Auf dem Hof fand bis 1984 eine Komplettbewirtschaftung mit Ackerbau und Viehwirtschaft (Schweine, Kühe) statt. Die auf der Aufnahme von 1929 erkennbare Heuklappe im Giebel wurde erst bei Umbauarbeiten 1986 entfernt. Die letzten Tiere wurden 1994 verkauft.

Bild 9: Ansicht um 1997

Mehrere wissenschaftliche Gründe beschreiben die Denkmaleigenschaft des Kernbaus des Bauernhauses, das für den ehemals selbstständigen Ort Lenne zur ursprünglichen baulichen Ausstattung des Ortes gehört:

  1. Die Bauausführung entspricht formal der Bauweise ehemaliger Längsdeelenhäuser. Die landschafts- und ortstypische Bauweise zeigt sich in dem massiven Erdgeschoss und dem Fachwerkobergeschoss des errichteten Gebäudes.
  2.  Im Schwellbalken des Giebels und im Torbalken finden sich familiengeschichtlich wichtige Inschriften.
  3. Die Baukörper des Bauernhofes zeigen die Entwicklung der landwirtschaftlichen Arbeits- und Produktionsverhältnisse am Ort.
  4. Das Gebäude bildet die landwirtschaftlich gebundene und typische Fachwerkbauweise ab und besitzt besonders vollständig die charakteristischen Verstrebungsfiguren. Zu betonen sind die quadratisch angeordneten Gefache und der reich beschnitzte Giebel. Das Fachwerk zeigt die typische, reiche Gestaltung des ausgehenden 18. Jahrhundert mit geschnitzten Eckständern, geschnitztem Torgestell und reich gestaltetem Giebeldreieck.
  5. In ortsgeschichtlicher, hauskundlicher und volkskundlicher Hinsicht ist es bedeutend aufgrund seiner Konstruktion, Gestalt und der erhaltenen Grundriss-Struktur der bäuerlichen Haupthäuser in der Region. Es gehört zur ältesten erhaltenen Bausubstanz im Ort Lenne.

Benutzte Literatur:

Josef Lauber: Stammreihen sauerländischer Familien. Band IV: Kirchspiel Berghausen, Fleckenberg, Lenne. Bonn 1977.

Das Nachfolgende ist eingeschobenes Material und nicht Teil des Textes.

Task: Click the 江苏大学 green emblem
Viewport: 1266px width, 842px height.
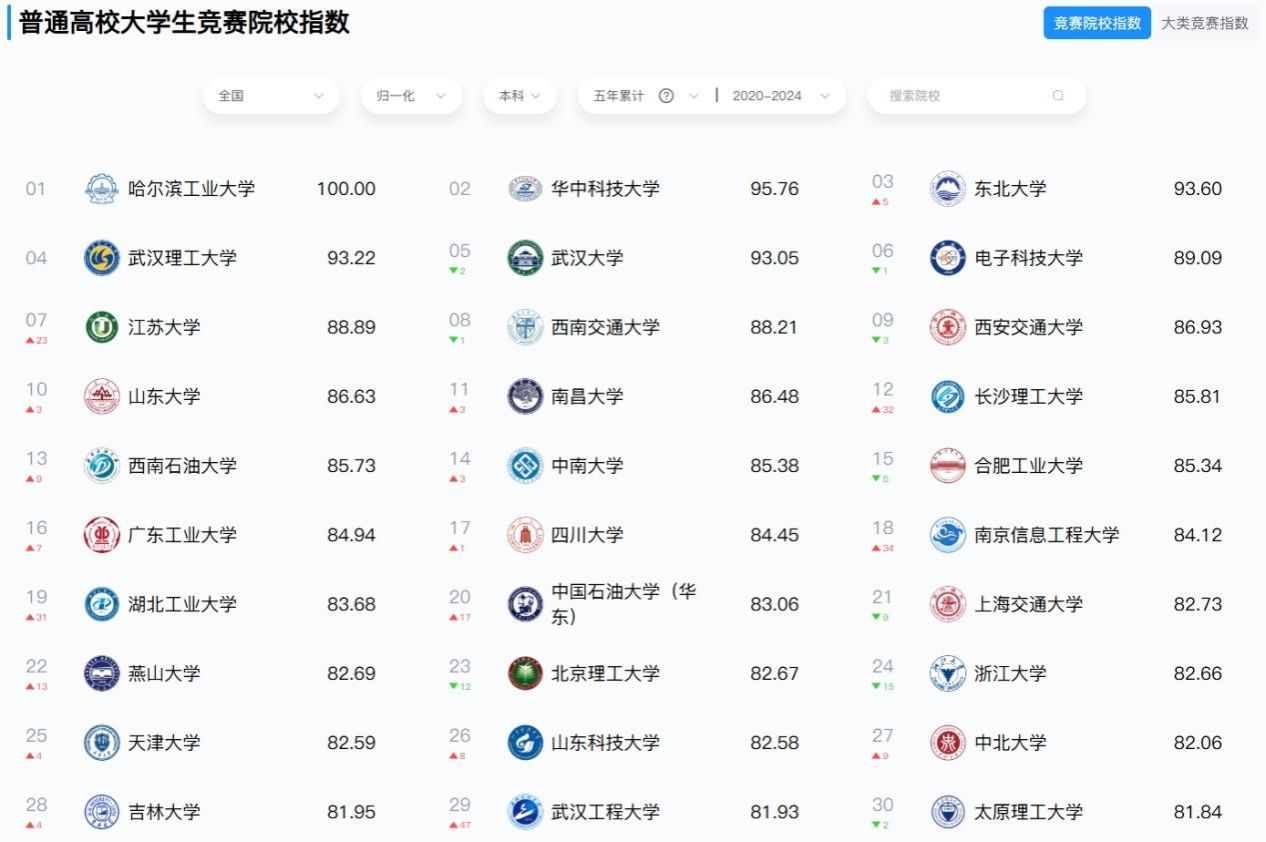Action: click(101, 327)
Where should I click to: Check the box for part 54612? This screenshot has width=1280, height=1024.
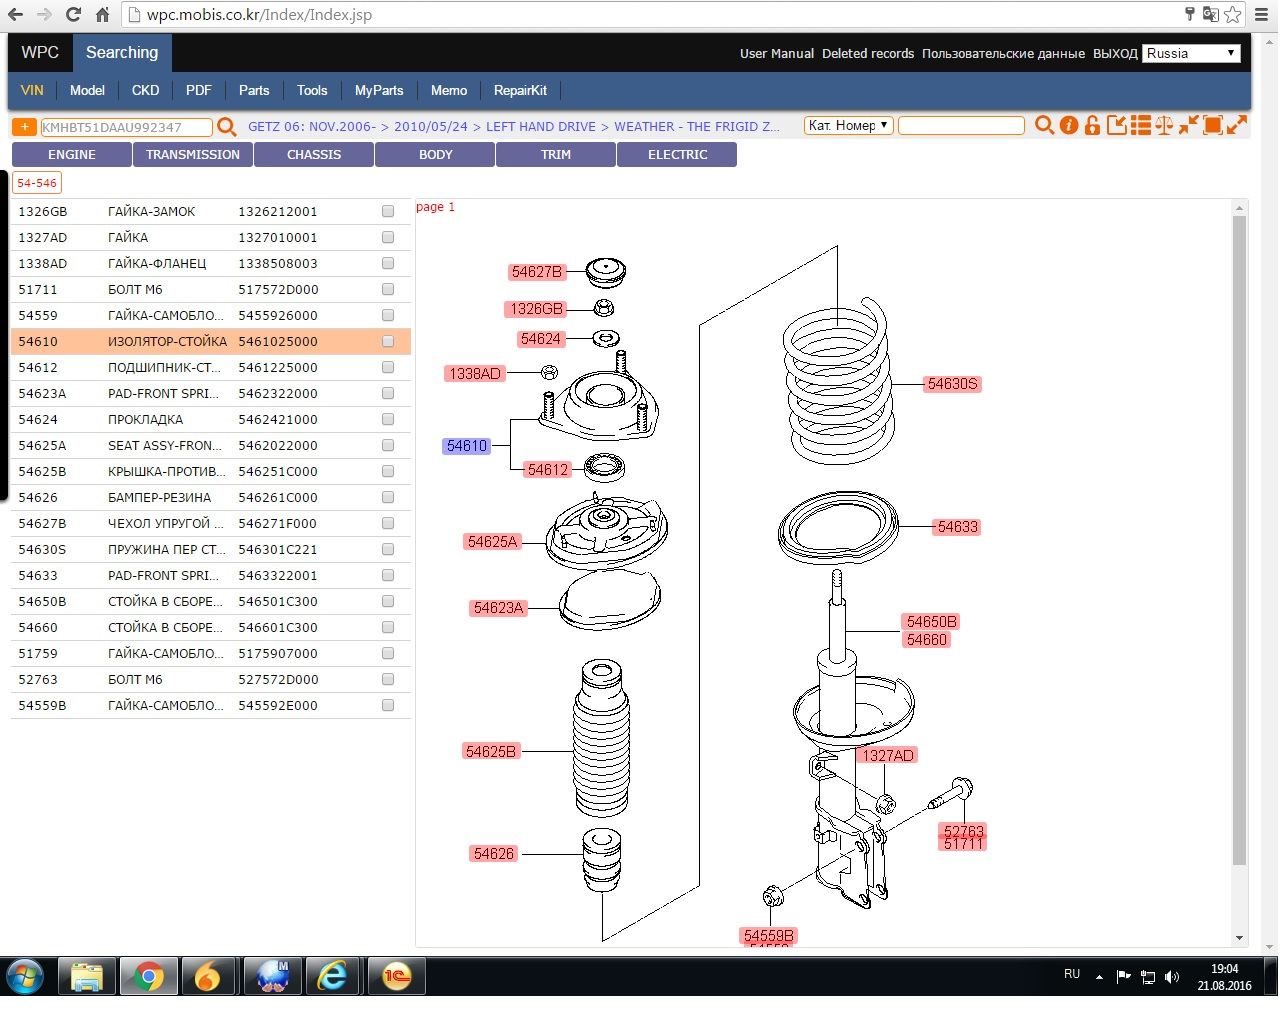click(x=387, y=367)
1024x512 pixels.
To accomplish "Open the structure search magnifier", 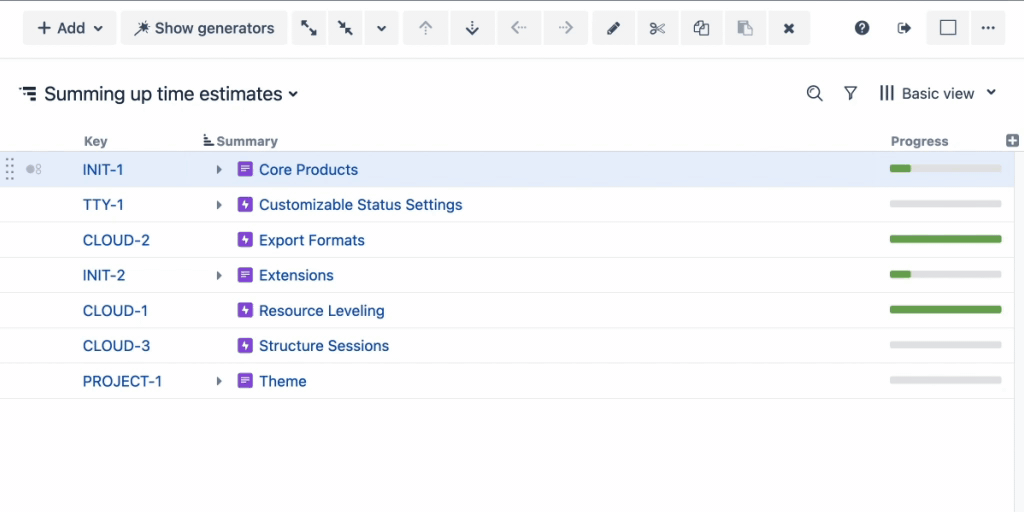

Josef Lauber: Stammreihen sauerländischer Familien. Band V: Kirchspiel Wormbach Bonn 1977.

Stadt Schmallenberg, Denkmalregister Baudenkmal, Denkmalkarteikarte Lenne, Uentropstraße 20, Listenteil A, lfd. Nr. 182, 03.12.1996

Hermann-Josef Feldmann: Lenne, Silberdorf 1998. In: Sauerland. Sauerländer Heimatbund Nr. 1/1999

Seite „Hallenhaus“. In: Wikipedia – Die freie Enzyklopädie. Bearbeitungsstand: 27. März 2022, 22:49 UTC. URL: https://de.wikipedia.org/w/index.php?title=Hallenhaus&oldid=221557641 (Abgerufen: 24. April 2022, 21:24 UTC)

Bildnachweise:

  1. Gilbert Förtsch (2021) Bauernhaus Wiese
  2. Gilbert Förtsch (2021) Ansicht Giebelseite
  3. Gilbert Förtsch (2021) Dielentor
  4. Gilbert Förtsch (2022) Traufenseite mit Eingangstür
  5. Dagmar Sträter-Müller (2022)            Heiligenhäuschen
  6. Gilbert Förtsch (2022) Mosaikboden
  7. Heimat- und Verkehrsverein Lenne (Hg.): Lenne und Hundesossen – Im Spiegel von Jahrzehnten. Bad Fredeburg, 1997 (Ansicht 1929)
  8. Heimat- und Verkehrsverein Lenne (Hg.): Lenne und Hundesossen – Im Spiegel von Jahrzehnten. Bad Fredeburg, 1997 (Flüchtlingsbaracke)
  9. Heimat- und Verkehrsverein Lenne (Hg.): Lenne und Hundesossen – Im Spiegel von Jahrzehnten. Bad Fredeburg, 1997 (Ansicht 1997)


Erläuterungen:

  1. Ein Schwellbalken ist ein waagerecht liegender durchlaufender Holzbalken, der auf dem Ständerwerk aufliegt.
  2. Ein Deelenhaus, Hallenhaus oder Längsdeelenhaus erkennt man an dem großen Einfahrtstor an der Giebelseite, der Fachwerkbauweise und der erst im Inneren sichtbaren Holz-Innenkonstruktion in Ständerbauweise. Sie ist der tragende Teil des gesamten Gebäudes. Anfänglich wurde das Ständerwerk aus Eichenholz, ab dem 18. Jahrhundert auch aus Kiefernholz gezimmert. Der Holzaufbau ruht auf einem Steinsockel, der vor Nässe schützt. Die Außenwände des Gebäudes sind nichttragend und in Fachwerk gebaut, wobei die Gefache, die Zwischenräume, ursprünglich mit Weidengeflecht sowie Lehm und später mit Mauerwerk ausgefüllt wurden. Die Ständerreihen sind der Länge nach im Haus angeordnet, auf ihnen ruhen die Deckenbalken. Die Ständerreihen bilden die charakteristische Diele. Die seitlichen Bereiche rechts und links der Ständerreihen enthielten v.a. die Ställe mit nicht-tragenden Seitenwänden.
    Ursprünglich befanden sich die Wohnräume nicht wie bei anderen Häusern auf der „Schauseite“, der Giebelseite mit dem Dielentor, sondern an der Rückseite, am hinteren Ende der Diele.
  3. Knaggen im Fachwerk sind dreieckige Holzelemente, die eine Verbindung zur Aussteifung und Abtragung von Lasten zwischen den Ständern und Deckenbalken herstellen.
  4. Ein Ackersmann, auch „Vollspänner“ genannt, stand im 18. Jahrhundert in der bäuerlichen Hierarchie an erster Stelle. Er bewirtschaftete wenigstens 4 Hufen Land (1 preußische Hufe entspricht etwa 16,5 ha).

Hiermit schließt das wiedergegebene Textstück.